Entrando em seguida, ‘Iron Maiden’, clássico da banda, música esta que até hoje marca a mente dos fãs na velha piada de que “seja onde for o Iron Maiden vai te pegar!” E pegou, pegou e os fãs sequer tentaram reagir ao ver o imenso Eddie Legacy surgindo por trás da bateria de Nicko, fotos, vídeos, palmas, gritos, a festa se encaminhava ao seu fim.
Aqui abro parênteses rápido para a pseudo despedida da banda no palco. Apesar de sabermos que a banda voltaria para mais três musicas ou três pregos no caixão, alguns fãs, pasmem, começaram a se deslocar para a saída do estádio. Eu fiquei sem entender, mas outros fãs os barravam, gentilmente e explicavam que ainda existiam mais musicas a serem tocadas, todos foram convencidos a ficar surpresos com a notícia. Ali eu pude ter certeza que a banda havia alcançado um público novo. O que é ótimo. Somente o novo tem o poder de renovar e manter um legado e presenciar aquilo, naquele show foi incrível.
A trinca ‘The Evil That Men Do’, ‘Hallowed Be Thy Name’ e ‘Run To The Hills’ fechou a divida que a banda possuía com Porto Alegre, com seus fãs e com todos que se esforçaram de uma maneira ou de outra pra lá estarem.
Aqui também chega ao fim minha saga acompanhando a banda em 2019, e como sempre digo, um show deles pra mim é meu réveillon pessoal.
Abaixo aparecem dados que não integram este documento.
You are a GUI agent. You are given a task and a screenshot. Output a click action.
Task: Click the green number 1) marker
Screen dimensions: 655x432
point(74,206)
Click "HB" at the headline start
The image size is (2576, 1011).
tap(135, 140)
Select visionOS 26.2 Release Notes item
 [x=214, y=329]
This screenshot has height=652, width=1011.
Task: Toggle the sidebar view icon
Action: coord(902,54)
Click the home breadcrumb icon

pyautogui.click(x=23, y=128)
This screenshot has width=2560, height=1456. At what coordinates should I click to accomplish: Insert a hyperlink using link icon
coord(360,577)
O inicio de um novo ciclo. Algo muito importante não só pra mim, como pra muitos que lá estavam naquela noite que me arrancou lágrimas de alegria em alguns momentos.
Que venha um futuro álbum de inéditas, que venha mais um show em Porto Alegre, que venha mais Iron Maiden. E que possamos um dia morrer não com sonhos mas com memórias.
A banda segue para apresentações na Argentina e Chile ainda este mês.